La legítima defensa consiste en el derecho de las personas a repeler un agresión ilegítima de la que se es víctima, situación que hoy por hoy se transforma cada vez en una mayor necesidad de las personas, la necesidad de la gente a protegerse a sí mismos y a sus familiares de agresiones ilegítimas perpetradas por delincuentes, y lamentablemente cada vez con mayor frecuencia, sin que las autoridades y las policías puedan hacer nada al respecto, salvo actuar con posterioridad a los hechos; pero eso significa que las agresiones ilegítimas en contra de las personas ya han sido consumadas, lo que demuestra una absoluta incapacidad del Estado
para prevenir la ocurrencia de hechos punibles que lastimen a las
personas por haberse incurrido durante muchos años en políticas
criminales erróneas y en políticas migratorias permisivas, que han
llevado a que otra gente, proveniente de fuera de las fronteras
nacionales, ha venido a engrosar las filas de delincuentes que ya eran numerosas con el contingente nacional, con la agravante que junto con su llegada se han importado delitos que anteriormente no eran de común ocurrencia en nuestro país:
así vemos como han proliferado ataques perpetrados por los llamados
“motochorros”, que son un perfeccionamiento motorizado del lanzazo, pero también situaciones mucho más graves como son el sicariato, el secuestro extorsivo (la
semana pasada se desbarataron en Puente Alto dos bandas especializadas
en ello), los portonazos, las encerronas, los abordazos, a la vez que ha
aumentado la violencia de algunos delitos antiguos como la “monra” o
robo en lugar habitado, en los que irrumpe en la tranquilidad del hogar
de una familia un grupo de delincuentes que con extrema violencia los
agrede y procede a robar sus pertenencias más valiosas.
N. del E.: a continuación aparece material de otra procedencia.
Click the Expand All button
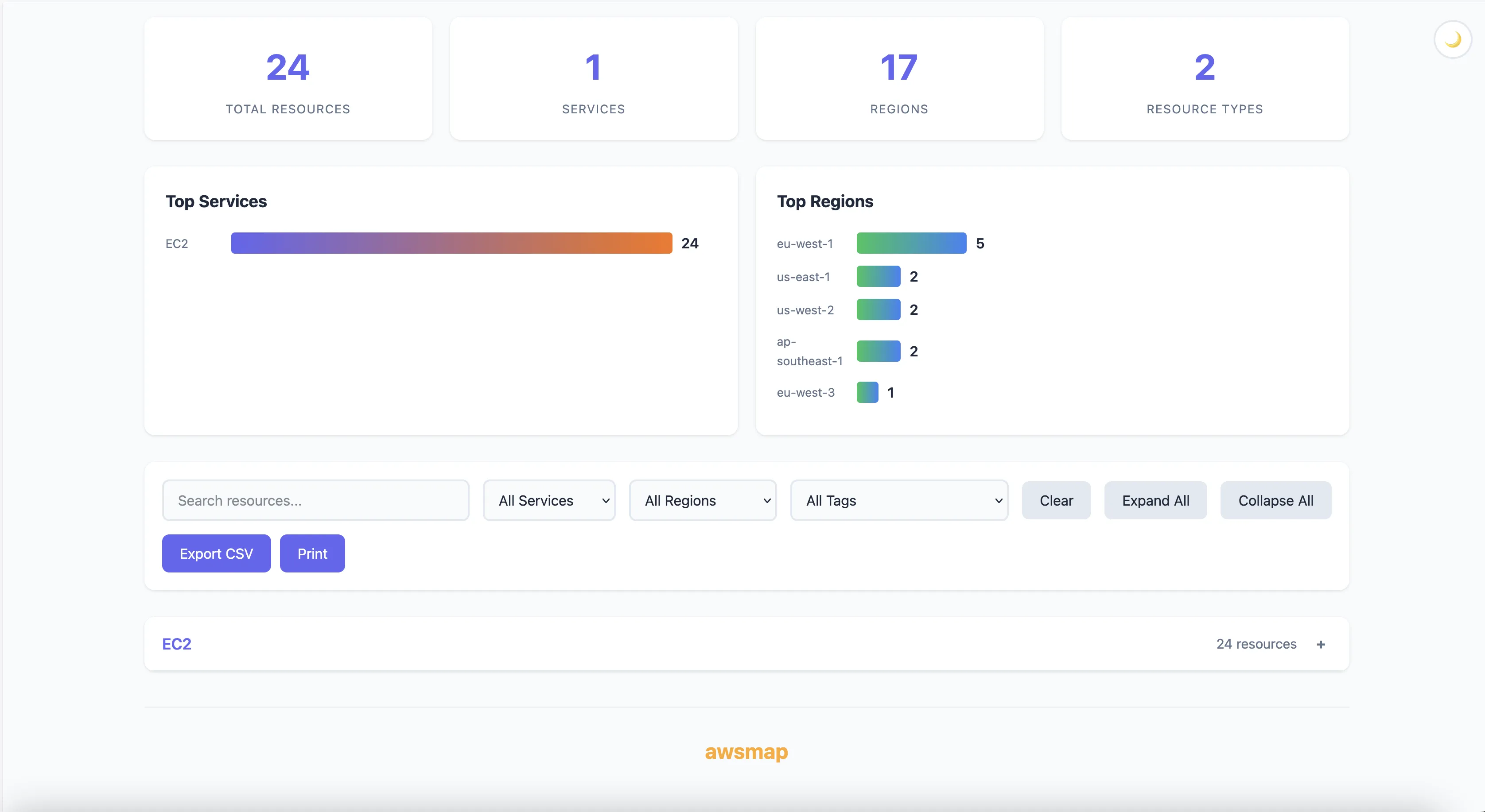Screen dimensions: 1485x812 (1155, 500)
Las
policías no pueden evitar la ocurrencia de esos hechos porque no pueden
estar en todas partes al mismo tiempo, lo que lleva a que su actuación, salvo en contados casos de flagrancia, siempre es después de consumados los hechos punibles;
es decir, cuando ya no es imposible evitar el robo, cuando ya no es
posible evitar la agresión a las personas, cuando ya no es posible
evitar las lesiones, agresiones sexuales o la muerte de una víctima,
¿Qué hacer entonces? Lo único posible; es decir, defenderse, actuar en legítima defensa porque,
como bien dice Jeff Cooper, los delincuentes no temen a los jueces,
jurados, fiscales ni policías, de modo que a quien deben temer es a la
eventual víctima. Es
la víctima la que debe estar preparada para repeler una agresión
ilegítima y hacerlo con tal firmeza que su defensa pueda ser exitosa,
para eso necesita poder contar con los elementos y herramientas
necesarias para poder defenderse de un modo eficiente y eficaz, para
poder defender de un modo eficiente y eficaz a su familia, para evitar
perder aquello que producto de su esfuerzo ha podido adquirir para dar
una mejor calidad de vida a su familia, para evitar que su familia sea agredida, amarrada, golpeada, lesionada… Es
claro que si el derecho a la vida de la persona y su familia es un
derecho fundamental, también debe serlo el derecho a defenderse de
manera competente y consecuencialmente el derecho a adquirir, mantener y
usar los medios necesarios para una defensa efectiva, por ello es que
resulta absurda y ridícula la posición del Gobierno, que incluso con
argumentos que ya se ha demostrado que
no son ciertos, pretenda desarmar a las personas respetuosas de la ley,
pretenda dejar a las personas a merced de los delincuentes y dejar en
manos de los antisociales el monopolio del uso de las armas civiles, de
modo que puedan aumentar la violencia y el número de delitos en contra
de una población desarmada que no podría en ese evento defenderse de
modo competente. Que no siga el Gobierno agrediendo y negando el derecho a la legítima defensa de las personas respetuosas de la ley, que no siga favoreciendo a la delincuencia. No al desarme de las personas honestas.